If you were to step outside the grocery store bubble and start buying directly from local farmers, that food will take on a wholly different experience. When you buy directly from a local farmer and you know where that food was grown, perhaps you've even been to the farm or seen pictures of it, you will feel more connected to your home. When you buy local you get the opportunity to build a relationship with your local farmer. When your farmer asks “how are you?” they will actually mean it and the same will go for you. When you buy from a local farmer you have to acknowledge how much hard work and skill it must take to grow and harvest all of that food. When you pay for locally-grown food you know that that money is going back into the community. It will go towards local food security. It will help make fresh nutritious food more accessible.

From this perspective, locally-grown food seems more like a work of art or a gift. Something that should be cherished and savored. Cooked with intention and love. Something that should not be wasted.

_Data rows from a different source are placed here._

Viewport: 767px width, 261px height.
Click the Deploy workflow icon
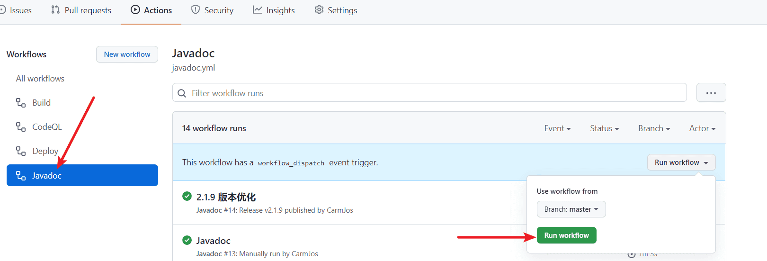point(21,151)
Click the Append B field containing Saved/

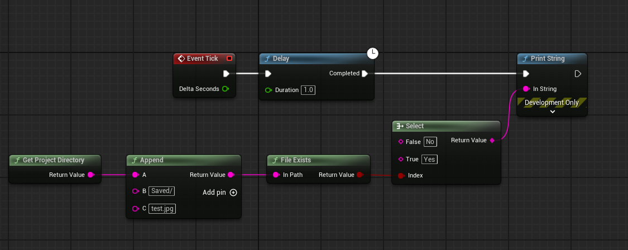tap(162, 192)
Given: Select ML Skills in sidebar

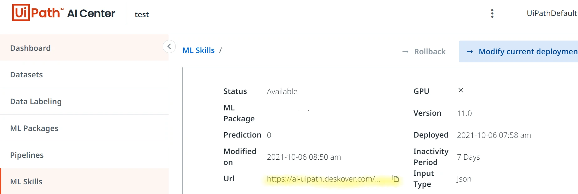Looking at the screenshot, I should point(84,181).
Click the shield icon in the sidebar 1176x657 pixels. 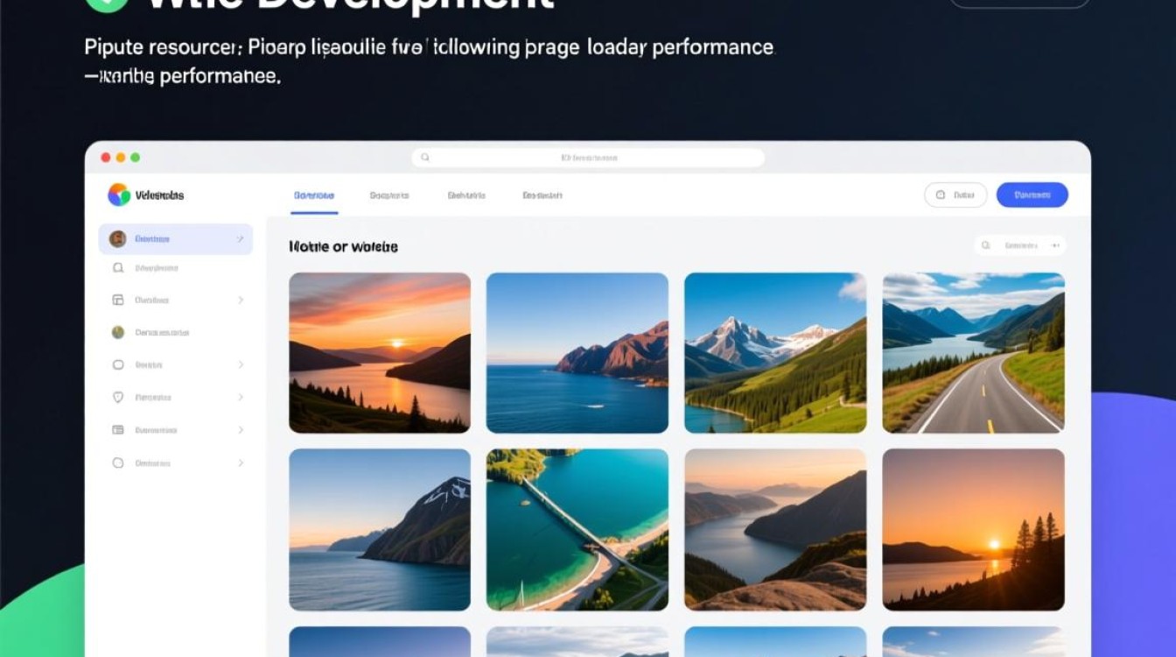(x=118, y=397)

In Canada almost 3 million tons of food is wasted each year. It gets thrown in the trash, trucked to a landfill and dumped into a desolate landscape of smelly garbage. When that food rots it produces a liquid called leachate which can seep into and pollute groundwater. Rotting food also produces methane which is more than 25 times as potent as carbon dioxide at trapping heat in the atmosphere. Why do we waste so much food? I think the main reason is because we've lost our connection to it. It's easy to throw away a generic, cheap commodity. It's a lot harder to throw away a work of art made by a member of your community whom you know personally.

I feel bad for people who only shop at grocery stores. It’s an alienating experience. One that I feel is harmful to the psyche. With self-serve checkouts you can now walk into a grocery store, buy your groceries and leave without ever speaking with or making eye contact with a single person. It creates the antithesis of community. Is this the type of world we want to create? A world or strangers?

Buying food from strangers is a recent phenomenon. One that has been pioneered by industrial agriculture. Grocery stores are so ubiquitous that many of us aren’t even aware what we’re giving up when we shop there. Buying food from strangers creates a world of more strangers. It degrades our relationship with our land and with one another. There are people in our community who are eager to grow your food and to get to know you. You just have to step outside your daily routine and connect with them.